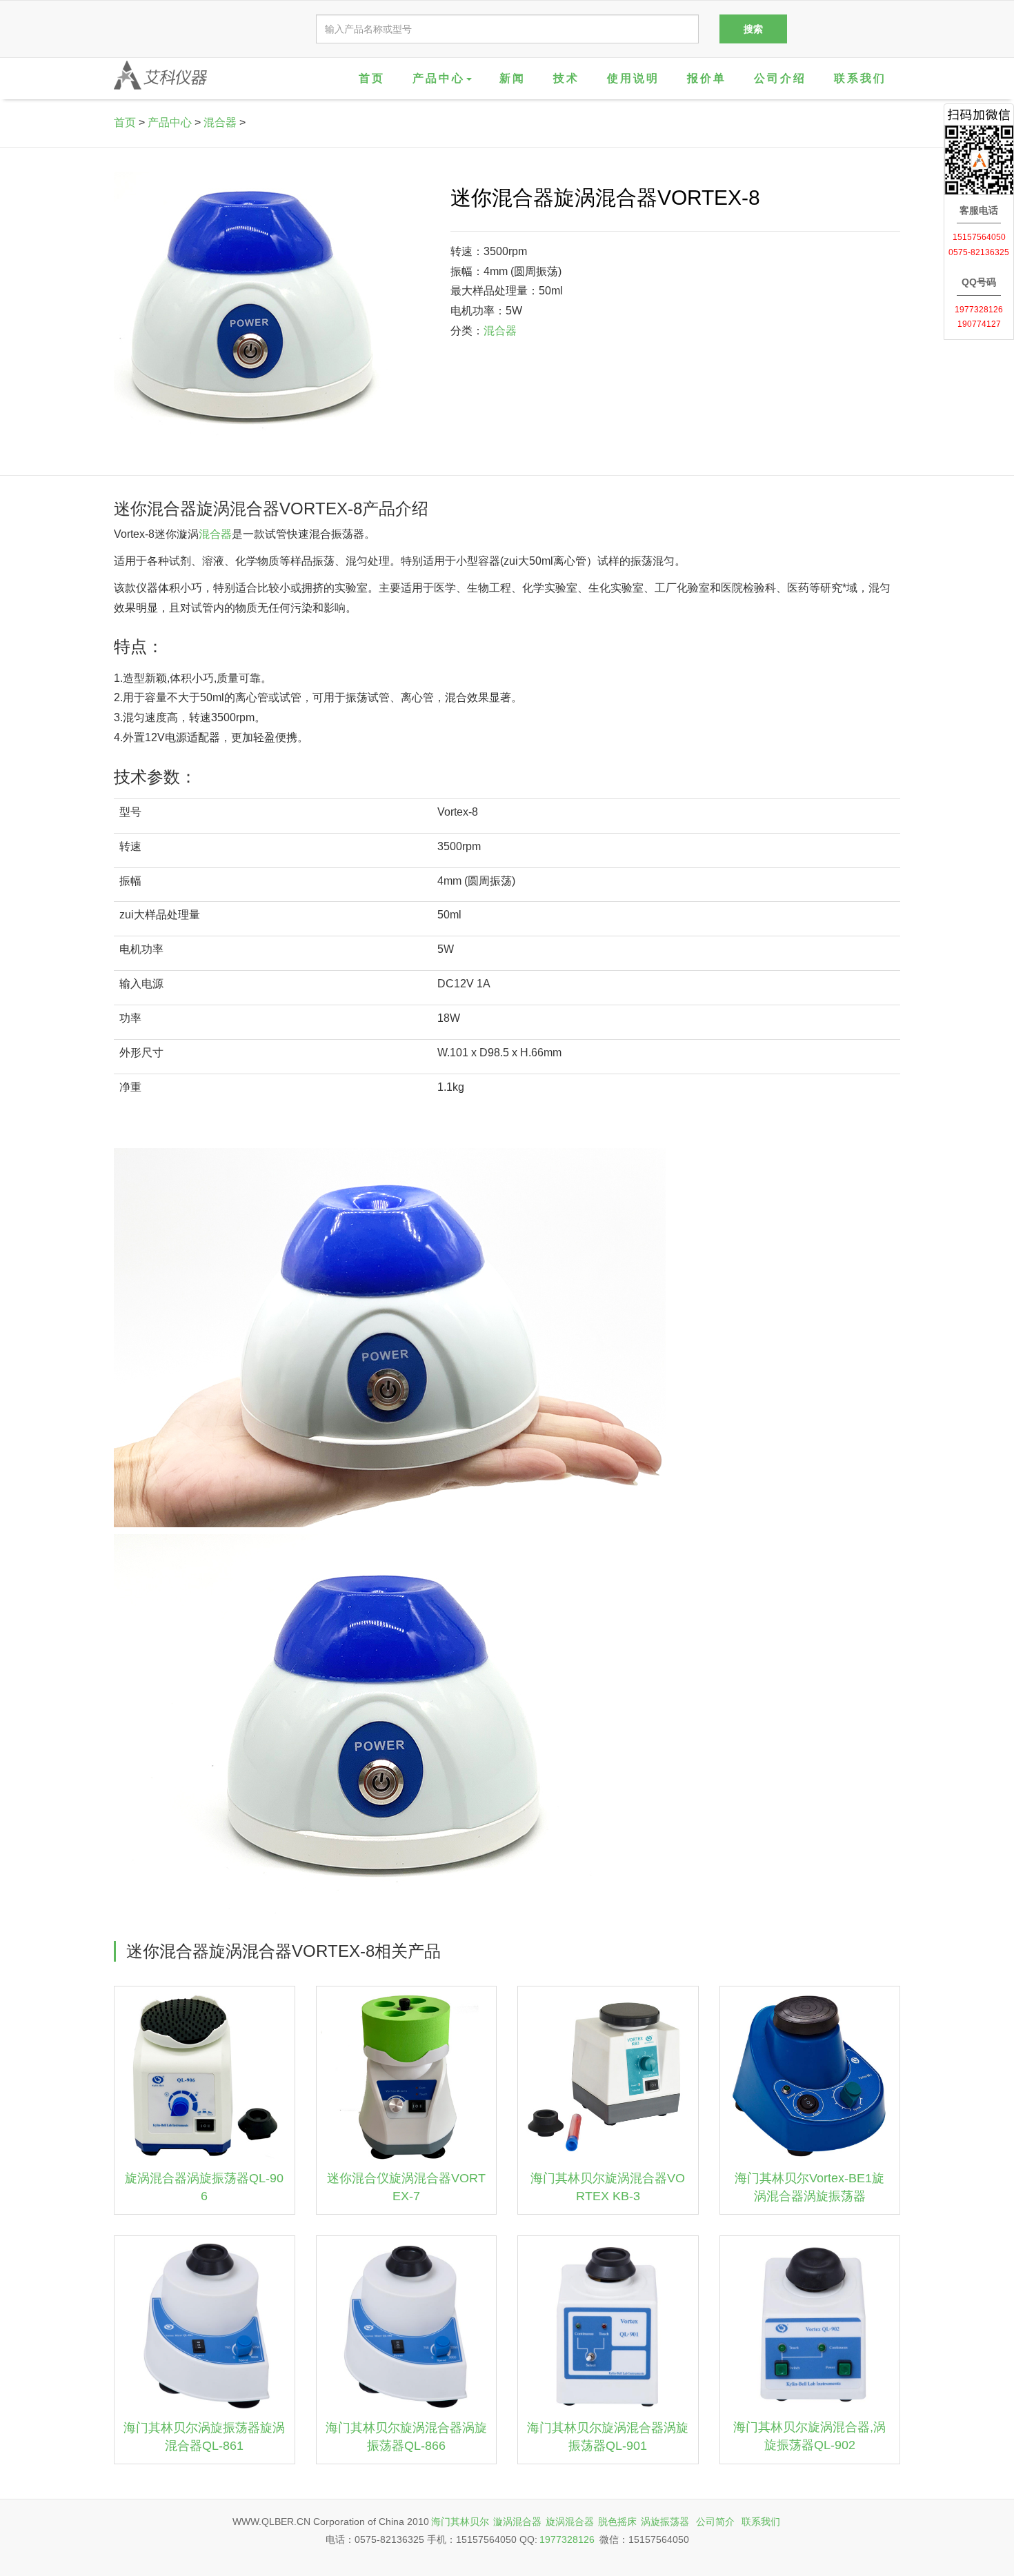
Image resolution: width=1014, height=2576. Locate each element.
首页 (372, 78)
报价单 (706, 78)
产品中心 (170, 122)
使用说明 (633, 78)
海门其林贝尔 (460, 2521)
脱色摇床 (617, 2521)
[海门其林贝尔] (160, 75)
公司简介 (715, 2521)
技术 (566, 78)
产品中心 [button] (438, 78)
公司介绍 (780, 78)
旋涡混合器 (570, 2521)
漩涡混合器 (517, 2521)
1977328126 (567, 2539)
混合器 (220, 122)
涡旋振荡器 (665, 2521)
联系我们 (860, 78)
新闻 (512, 78)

^^^^^^^^^^^^^^^^

**WHAT IS REQUIRED**:
The reply should hold every entry above, given again exactly, but not a single picture.

**COMPLETED EXERCISE**:
Image resolution: width=1014, height=2576. Locate each element.
首页 (372, 78)
报价单 (706, 78)
产品中心 (170, 122)
使用说明 (633, 78)
海门其林贝尔 (460, 2521)
脱色摇床 (617, 2521)
[海门其林贝尔] (160, 75)
公司简介 (715, 2521)
技术 (566, 78)
产品中心 [button] (438, 78)
公司介绍 (780, 78)
旋涡混合器 (570, 2521)
漩涡混合器 (517, 2521)
1977328126 (567, 2539)
混合器 (220, 122)
涡旋振荡器 (665, 2521)
联系我们 (860, 78)
新闻 (512, 78)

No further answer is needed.